The episode begins right where we left off with June (Elisabeth Moss) and Janine running for their lives. Janine wants to go back for the others, but June tells her they’re dead. The two spare a moment to cry for their friends, but June gives strength to Janine, telling her that they are going west and they are going to be ok. 
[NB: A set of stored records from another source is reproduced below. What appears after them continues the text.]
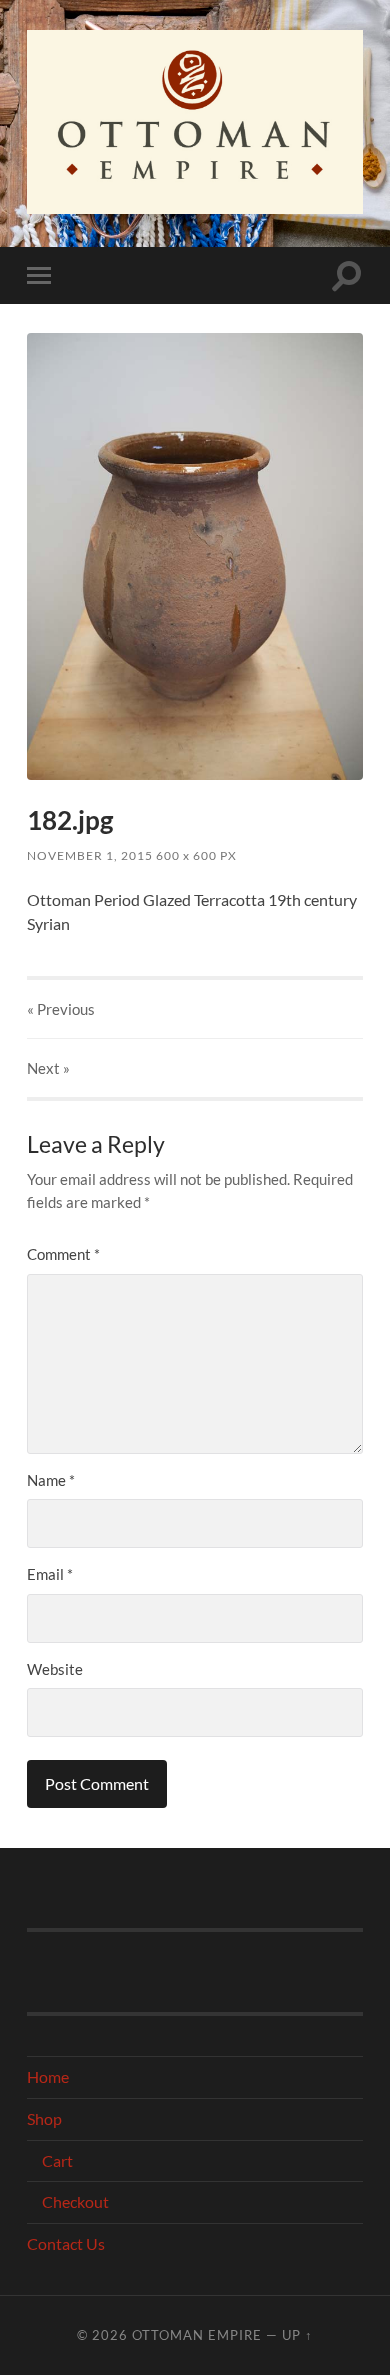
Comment (63, 1254)
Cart (57, 2160)
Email (50, 1574)
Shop (44, 2118)
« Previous (61, 1009)
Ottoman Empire (197, 2335)
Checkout (75, 2201)
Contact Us (66, 2243)
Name (51, 1480)
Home (48, 2076)
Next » (48, 1068)
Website (55, 1669)
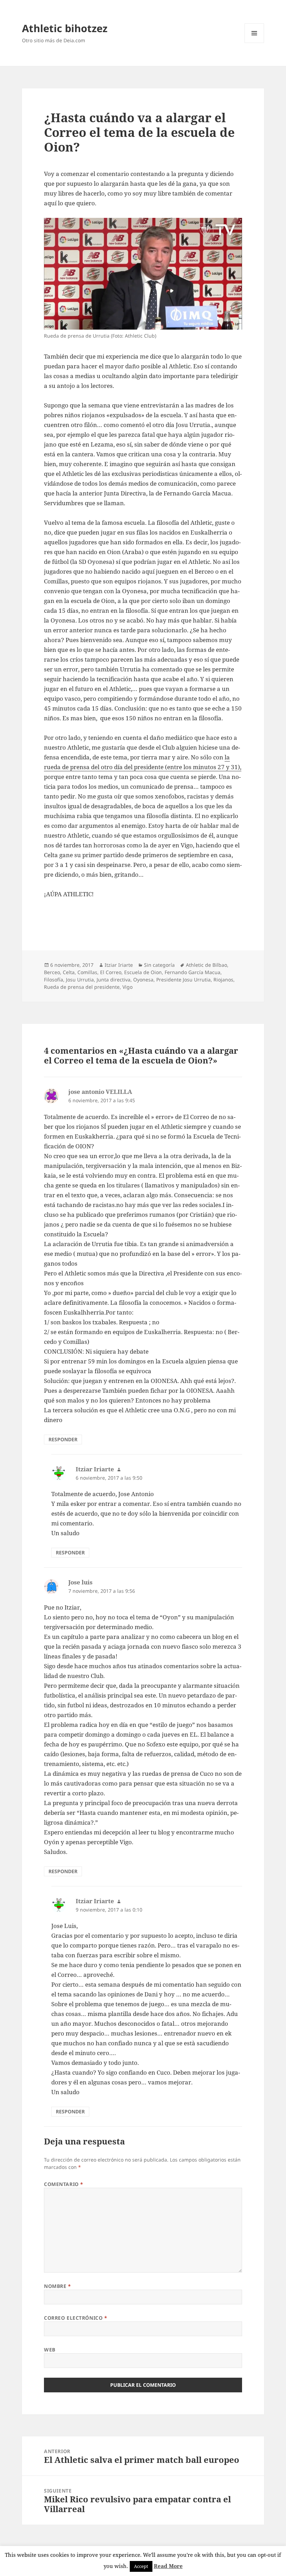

By night they are at a train station. Janine wants to go to Boston where they know people, but June is determined to go west to Chicago to the front where they are still fighting. Janine is terrified of the fighting. June promises not to let anything happen to her. The two have been watching Guardians put supplies on the trains. When there is a chance, the two climb on to a tanker, and June jumps in, telling Janine to follow her. It’s full of milk. And of course, it’s freezing. When they hear soldiers coming, they dive and they’re locked in. When the train starts moving, so does the milk and it looks like they are going to be drown! June finds a valve to drain most of the milk out. It’s beautifully shot – and another way to get some great white and red shots. And of course, how symbolic that handmaids – set to birth and feed Gilead’s babies should escape in milk…and perhaps to new life.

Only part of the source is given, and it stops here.